13. Verder verzoekt eiseres om toekenning van schadevergoeding.
Het oordeel van de rechtbank
14. De bezwaartermijn begint te lopen vanaf de dag na die waarop het besluit op de voorgeschreven wijze is bekendgemaakt. [1] Een beschikking moet worden bekendgemaakt door uitreiking of toezending aan degene tot wie het is gericht. [2] Als hoofdregel geldt dat toezending per post moet gebeuren. Als de toezending niet aangetekend heeft plaatsgevonden en de geadresseerde de ontvangst van het besluit ontkent, moet het bestuursorgaan aannemelijk maken dat het besluit wel op het adres van de geadresseerde is ontvangen. Daarvoor moet in elk geval sprake zijn van een deugdelijke verzendadministratie. [3] Toezending kan eventueel ook elektronisch. Daarvoor is vereist dat de geadresseerde kenbaar heeft gemaakt langs die weg bereikbaar te zijn. [4]
15. De rechtbank constateert dat verweerder de ontslagbeschikking niet aangetekend heeft verzonden, terwijl eiseres de ontvangst per post heeft ontkend. Verweerder heeft in het verweerschrift erkend dat in de verzendadministratie niet van postale verzending is gebleken. Daarom kan niet worden geoordeeld dat het besluit wel op het huisadres is ontvangen.

▶ _Aangeleverde gegevens_:
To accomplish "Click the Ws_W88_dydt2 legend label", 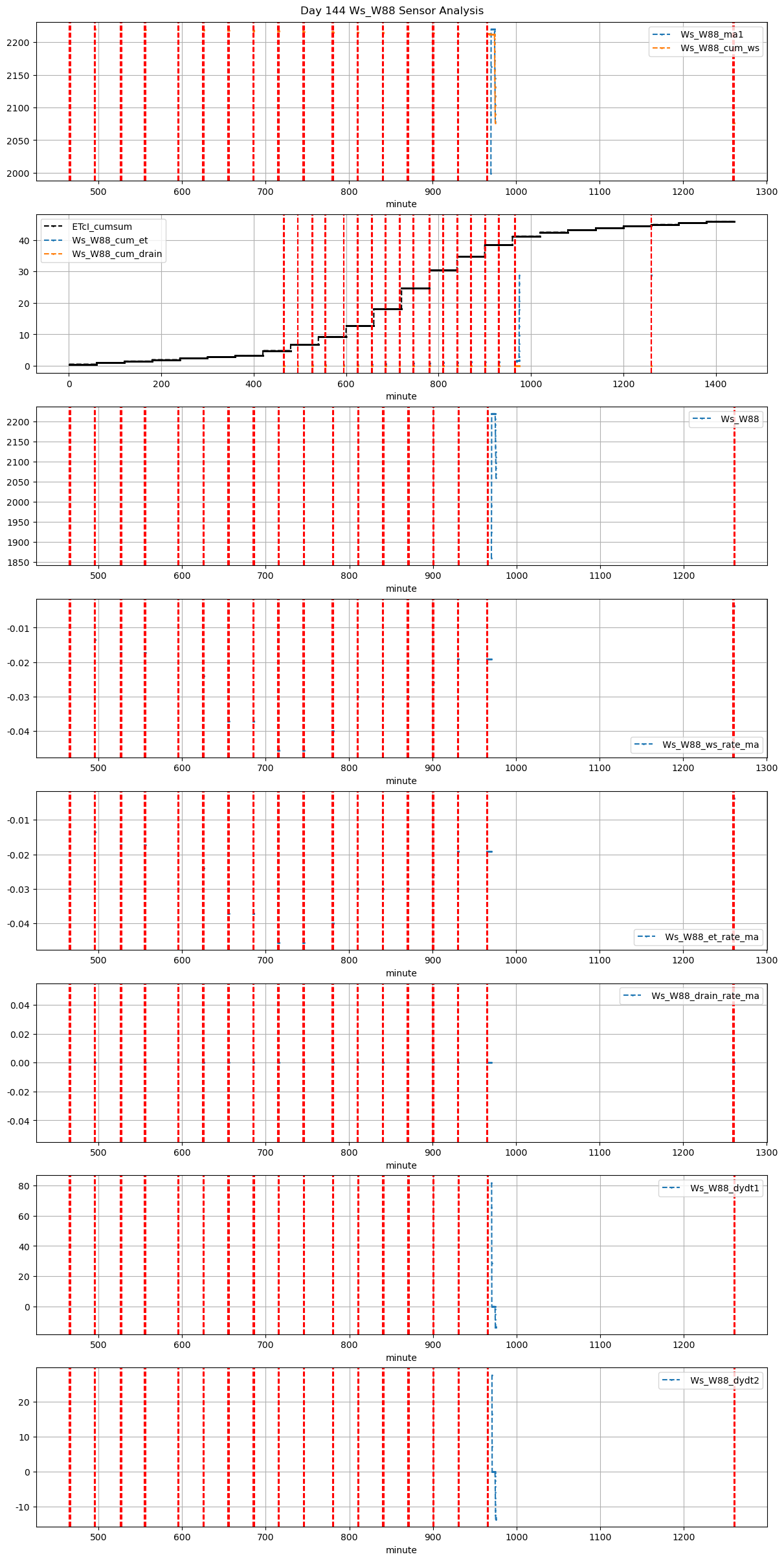I will 724,1380.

▶ _Opdracht_:
Schrijf de uitspraak van de rechtbank over de bekendmaking van het ontslagbesluit verder, te beginnen na de laatste zin die er staat.

▶ _Uitwerking_:
16. Het bestreden besluit is dan ook ondeugdelijk gemotiveerd en moet daarom worden vernietigd.
17. De rechtbank ziet desondanks reden de rechtsgevolgen van het te vernietigen bestreden besluit in stand te laten. Dat berust op het volgende.
18. In het verweerschrift heeft verweerder aangevoerd dat eiseres per e-mail van 20 juni 2023 om 9:42 uur naar de ontslagbrief heeft gevraagd. Het betreffende e-mailbericht is bij het verweerschrift gevoegd. Daarmee heeft verweerder voldoende aangetoond dat eiseres kenbaar heeft gemaakt langs elektronische weg bereikbaar te zijn voor berichten en beslissingen over het ontslag. Daarbij noteert de rechtbank ook, dat eiseres op 4 juni 2023 per e-mail met verweerder over het ontslag heeft gecorrespondeerd.
Uit de bij verweerschrift overgelegde stukken blijkt bovendien, dat de ontslagbeschikking op 20 juni 2023 als bijlage bij het e-mailbericht van 10:21 uur naar het e-mailadres van eiseres is verzonden. Bij deze e-mail zat een “attachment” met de aanduiding “Brief ontslag.pdf.” Hieruit maakt de rechtbank op, dat de ontslagbeschikking met die e-mail aan eiseres is bekendgemaakt. Eiseres heeft vergeefs aangevoerd, dat zij de beschikking niet als bijlage heeft ontvangen. Ter onderbouwing hiervan heeft de gemachtigde van eiseres bij pleitnota een fotokopie getoond van een schermafdruk van het betreffende e-mailbericht. Uit die afbeelding volgt echter niet dat de ontslagbeschikking als bijlage heeft ontbroken.
Dat de aanduidingen van de bijlagen in de e-mails van 20 juni 2023 en 31 augustus 2023 niet met elkaar overeenstemmen, doet aan het voorgaande niet af. Zoals verweerder ter zitting heeft toegelicht gaat het om dezelfde brief die bij verzending steeds opnieuw digitaal uit het personeelsdossier is gedownload en daarbij van een nieuwe bestandsnaam is voorzien. Dit verklaart het onderscheid in aanduidingen.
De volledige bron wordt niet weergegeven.